Section 1252(a)(2)(C) prohibits courts from having “jurisdiction to review any final order of removal against an alien who is removable by reason of having committed” certain criminal offenses.
The issue (from SCOTUSblog): “Whether Section 1252(a)(2)(C), which bars judicial review of factual determinations in final orders of removal on criminal grounds, also bars judicial review of Nasrallah’s challenge to the denial of his application for deferral of removal under the CAT.”
- In Department of Homeland Security v. Thuraissigiam, Vijayakumar Thuraissigiam, a Sri Lankan native, illegally entered the United States by crossing the border with Mexico in 2017. A U.S. Customs and Border Protection officer apprehended Thuraissigiam and the U.S. Department of Homeland Security (DHS) began expedited removal proceedings. An asylum officer and later an immigration judge decided Thuraissigiam did not have a credible fear of persecution in Sri Lanka.
Thuraissigiam filed a petition for a writ of habeas corpus in the U.S. District Court for the Southern District of California. The district court dismissed the petition for lack of subject matter jurisdiction, ruling the court was not authorized to review claims under 8 U.S.C. § 1252(e).
On appeal, the 9th Circuit Court of Appeals reversed and remanded the district court’s ruling. The 9th Circuit held § 1252(e)(2) violated Thuraissigiam’s rights under the U.S. Constitution’s Suspension Clause, which bars a writ of habeas corpus from being suspended once it has been issued.
DHS filed a petition for review with the U.S. Supreme Court.
The issue: Whether 8 U.S.C. § 1252(e)(2) is unconstitutional under the Suspension Clause.
- March 3
- Whether the vesting of substantial executive authority in the CFPB, an independent agency led by a single director, violates the separation of powers.
- If the CFPB is found unconstitutional on the basis of the separation of powers, can 12 U.S.C. §5491(c)(3) be severed from the Dodd-Frank Act?The Dodd-Frank Act created the CFPB in 2010. 12 U.S.C. §5491(c)(3) of the Act established one agency director, a presidential appointee subject to Senate confirmation. The director serves a five-year term, and can be removed only for cause—”inefficiency, neglect of duty, or malfeasance in office.”
- In Liu v. Securities and Exchange Commission, the Securities and Exchange Commission (SEC) sued business partners Charles Liu and Lisa Wang, alleging they had misappropriated funds and defrauded investors in their EB-5 visa business. The U.S. District Court for the Central District of California ruled in favor of the SEC, finding that Liu and Wang violated the Securities Act of 1933, and imposed civil penalties in addition to a disgorgement order requiring Liu and Wang to surrender to the SEC the millions of dollars they raised from investors.

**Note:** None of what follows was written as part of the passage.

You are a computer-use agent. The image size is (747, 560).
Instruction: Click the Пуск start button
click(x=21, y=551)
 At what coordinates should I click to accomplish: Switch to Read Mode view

The 9th Circuit Court of Appeals affirmed the lower court’s ruling. Liu and Wang appealed to the U.S. Supreme Court, arguing the SEC lacked the legal authority to ask the district court to impose a disgorgement order.
Disgorgement is a “remedy requiring a party who profits from illegal or wrongful acts to give up any profits he or she made as a result of his or her illegal or wrongful conduct.”
The issue: Whether the SEC may seek and obtain disgorgement from a court as “equitable relief” for a securities law violation even though the U.S. Supreme Court has determined that such disgorgement is a penalty.
- March 4
- June Medical Services v. Gee is consolidated with Gee v. June Medical Services.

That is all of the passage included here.